There have been exceptional results seen in CARTITUDE-1, stated Deepu Madduri, MD, assistant professor at the Icahn School of Medicine at Mount Sinai in New York City and associate director of its cellular therapy program.
There have been exceptional results seen in CARTITUDE-1, with a mortality rate of just over 14% and mostly grade 1 and 2 cytokine release syndrome, stated Deepu Madduri, MD, assistant professor at the Icahn School of Medicine at Mount Sinai in New York City and associate director of its cellular therapy program.
Transcript
Since your presentation of data on 29 patients at last year’s American Society of Hematology (ASH) meeting, have there been any new patient observations?
At this year's ASH, we presented the CARTITUDE-1 study, which was the combined phase 1b and phase 2 portions of the study, which had a total of 97 patients who were treated. They were heavily pretreated, as their median prior lines of therapy was 5. Despite having this heavily relapsed/refractory population—and as we know from the MAMMOTH study, patients who are penta-refractory have an overall survival of less than 6 months—we saw on the CARTITUDE study, we haven't met the median PFS [progression-free survival]. We haven't reached the median PFS yet. The overall response rate on this study was 97%, with 67% of these patients being in stringent CR [complete response] and about 93% of the patients having VGPR [very good partial response] or better. Even more exceptional is that 72% of these patients were still maintaining their response at the time of data cutoff, which was about 12.4 months.
Why is minimal residual disease (MRD) an important marker for cancer therapy?
MRD has become more of a landmark study that we do for most clinical trials in multiple myeloma, and trying to achieve MRD negativity in some studies is like their primary end point or secondary end point. Here in the CARTITUDE study, it was a secondary end point. Fifty-seven patients were evaluable for MRD, and 53 out of the 57 patients were MRD-negative. And that was about 93%. And this MRD was done by Adaptive [Biotechnologies], and it was 10-5.
What did investigators learn about adverse event (AE) occurrence in CARTITUDE-1 vs CAR T-cell treatment in general?
In the 97 patients that were treated on this study, we had a total of 14 deaths during the study, which 5 of them were due to progressive disease; 3 were due to adverse events unrelated to treatment, such as pneumonia and acute leukemia; and 6 patients had AEs related to the treatment.
With CAR [chimeric antigen receptor] T-cell therapy, one of the known side effects is cytokine release syndrome [CRS], which is the body's reaction after the CAR T cells are infused, and this is a very known complication. And another complication is CAR T-related neurotoxicity. So, looking at the study, we actually saw mostly grade 1 and 2 CRS. And what was interesting is our median time of onset with CRS was about 7 days. And regarding the CAR T neurotoxicity, any-grade neurotoxicity was about 21%, with 10% having grade 3 or higher.
In terms of managing these toxicities, we have a lot of supportive measures we can use, particularly atezolizumab, steroids, and anakinra. And I think as investigators get more and more comfortable in managing CAR T-related symptoms and side effects, we tend to give tocilizumab much earlier now, not necessarily waiting until grade 2 CRS. So I feel like these patients are managed very easily with the supportive care that we have, and particularly, they're not that high-grade CRS that we're managing to begin with.

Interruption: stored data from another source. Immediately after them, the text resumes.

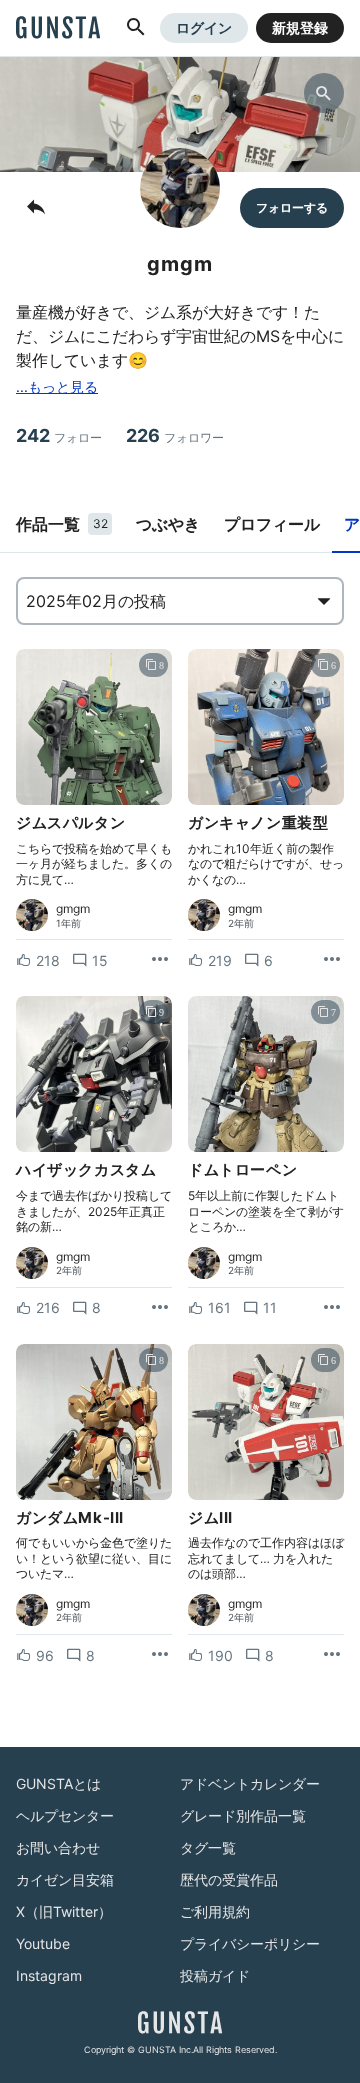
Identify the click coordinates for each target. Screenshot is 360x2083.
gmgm (73, 909)
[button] (136, 28)
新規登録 (300, 27)
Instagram (49, 1975)
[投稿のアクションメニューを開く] (160, 960)
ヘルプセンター (65, 1815)
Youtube (43, 1943)
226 (175, 435)
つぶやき (168, 524)
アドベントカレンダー (250, 1783)
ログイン (204, 27)
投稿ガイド (215, 1975)
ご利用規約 (215, 1911)
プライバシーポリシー (250, 1943)
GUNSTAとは (58, 1783)
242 (59, 435)
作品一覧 (62, 524)
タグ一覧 (208, 1847)
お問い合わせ (58, 1847)
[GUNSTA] (58, 29)
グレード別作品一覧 (243, 1815)
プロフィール (272, 524)
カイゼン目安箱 (65, 1879)
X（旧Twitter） (64, 1911)
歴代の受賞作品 (229, 1879)
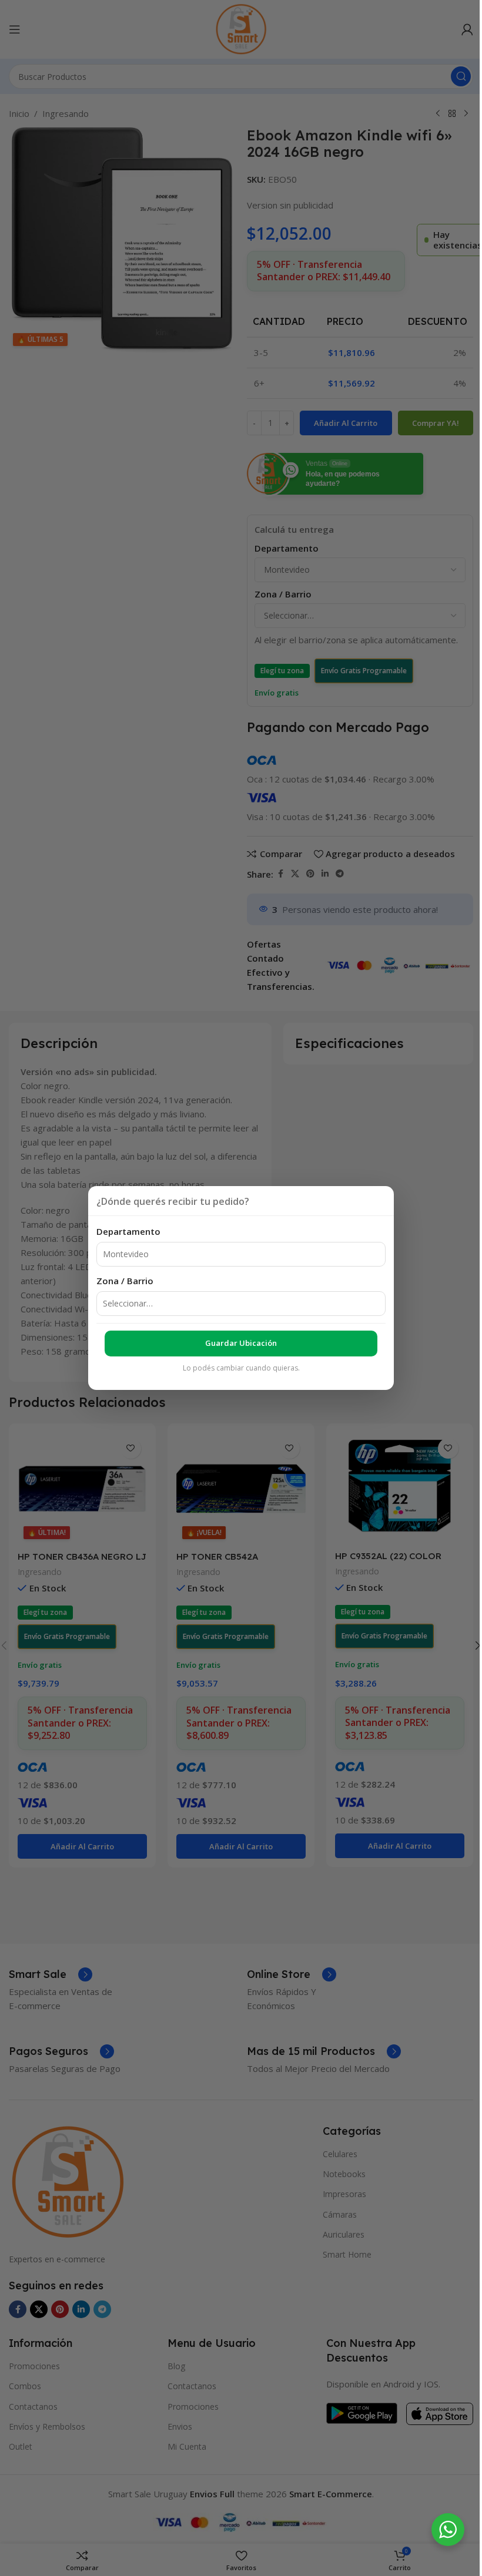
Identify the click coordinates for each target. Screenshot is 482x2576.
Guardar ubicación (241, 1343)
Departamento (128, 1231)
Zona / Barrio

Have you seen differences in response based on the type or the number of treatments patients have previously received?
In the 97 patients that we treated, we had a median of 6 prior lines of therapy, and it ranged anywhere from 3 to 18 prior lines of therapy. Unfortunately, we didn't see any correlation between the number of lines of therapy that they had, whether less lines of therapy meant that they had more response. I think it's just nice to actually have something to offer to these patients who are heavily refractory who have a median overall survival of less than 6 months. So I think a 1-time treatment to give these deep durable responses is what we need in our myeloma patients. It's one step closer to getting a cure.